(STORED DATA Opens)

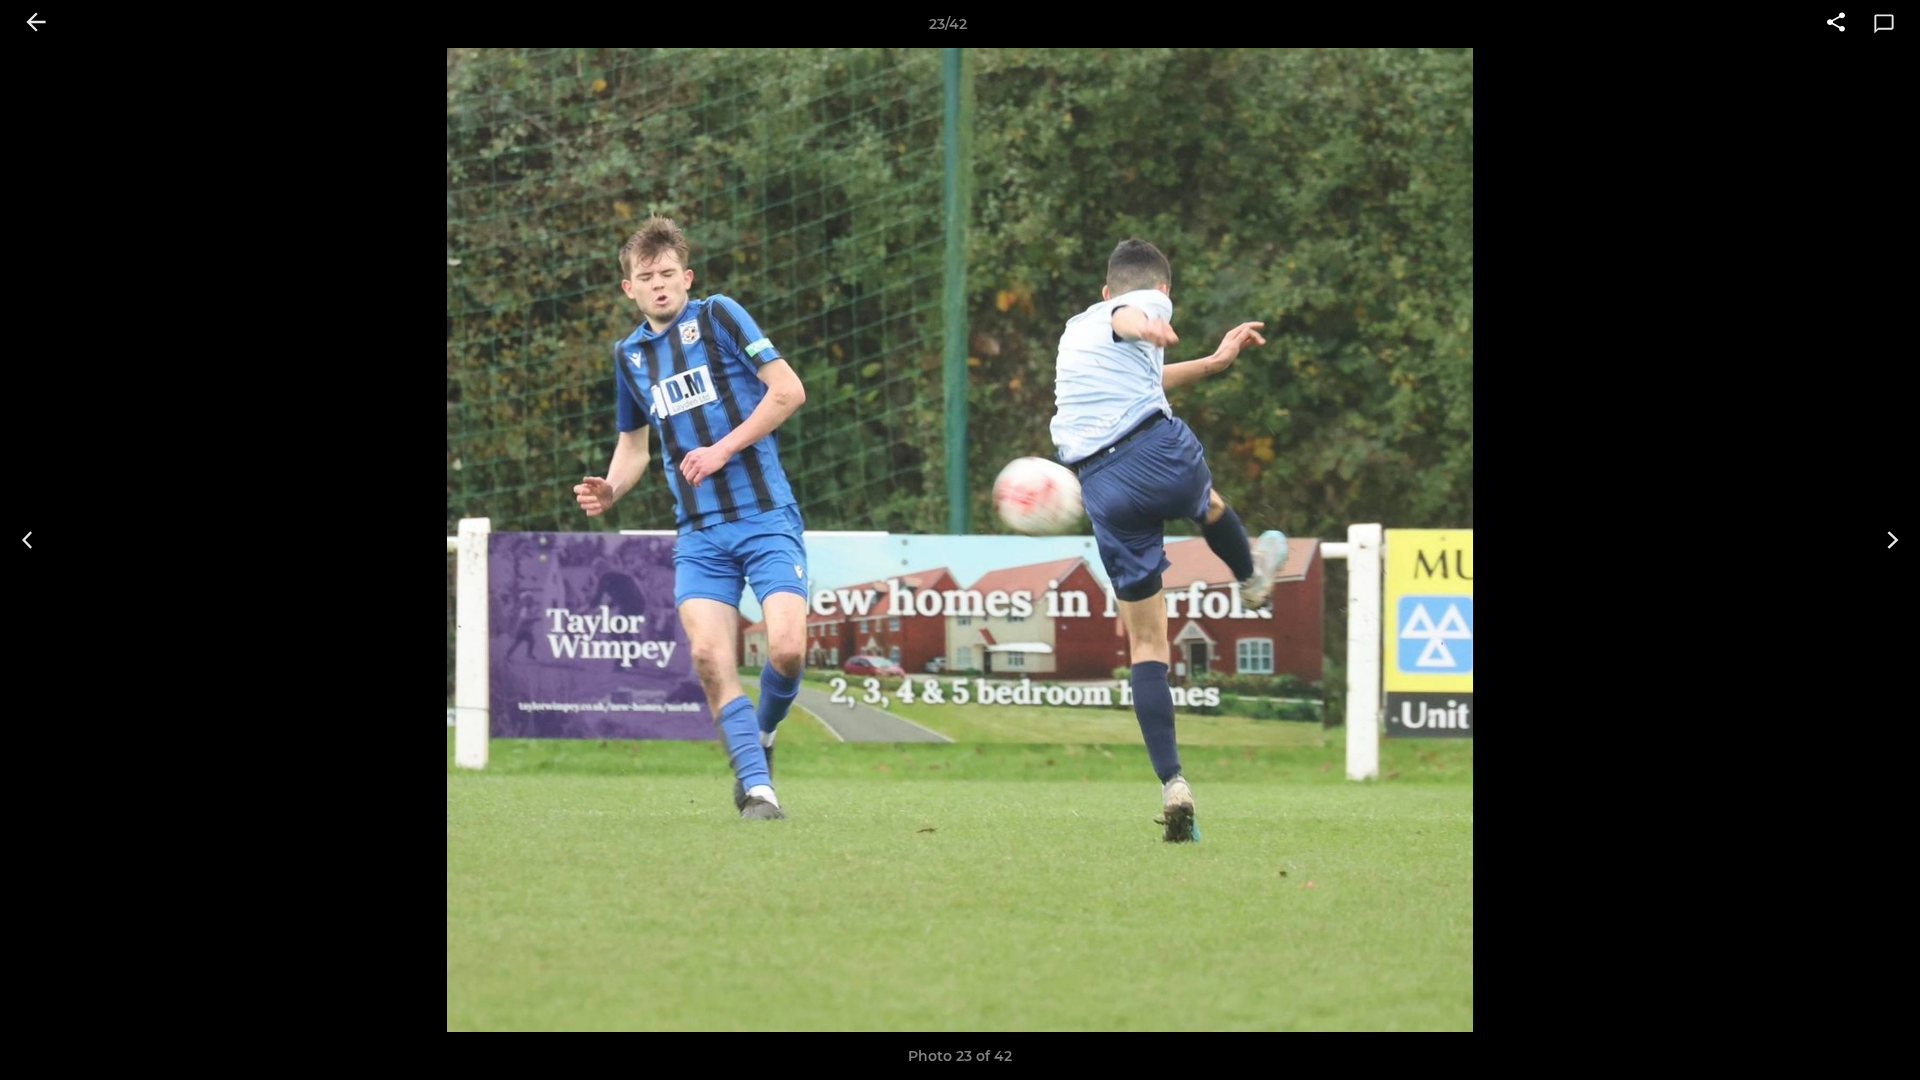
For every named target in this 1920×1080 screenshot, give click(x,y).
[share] (1836, 24)
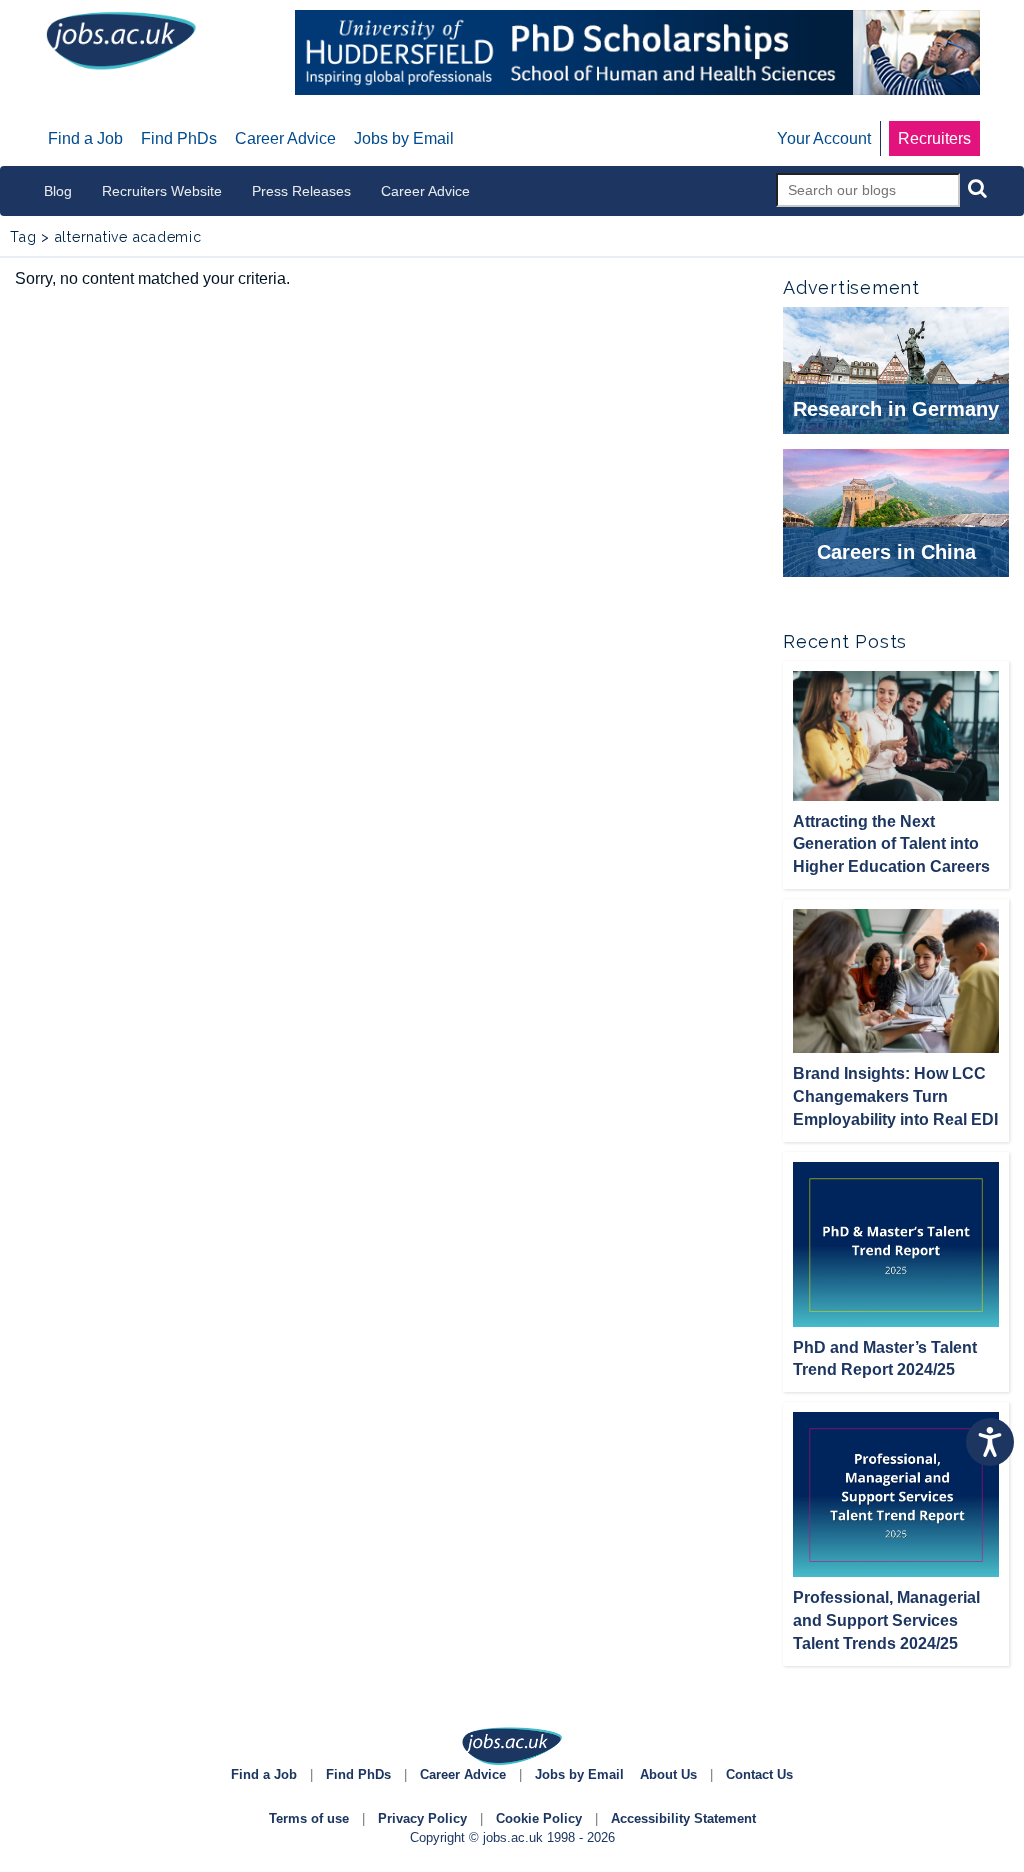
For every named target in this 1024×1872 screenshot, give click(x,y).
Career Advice (463, 1774)
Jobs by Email (579, 1774)
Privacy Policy (422, 1818)
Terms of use (309, 1818)
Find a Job (264, 1774)
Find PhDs (358, 1774)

(STORED DATA Closes)

◆ **PROBLEM REQUIREMENTS**
Give the lines again word for word, from the start of the records to the line holding "Terms of use (309, 1818)", both included, and leave out any picture.

◆ **TASK RESPONSE**
For every named target in this 1920×1080 screenshot, give click(x,y).
[share] (1836, 24)
For every named target in this 1024×1872 screenshot, give click(x,y).
Career Advice (463, 1774)
Jobs by Email (579, 1774)
Privacy Policy (422, 1818)
Terms of use (309, 1818)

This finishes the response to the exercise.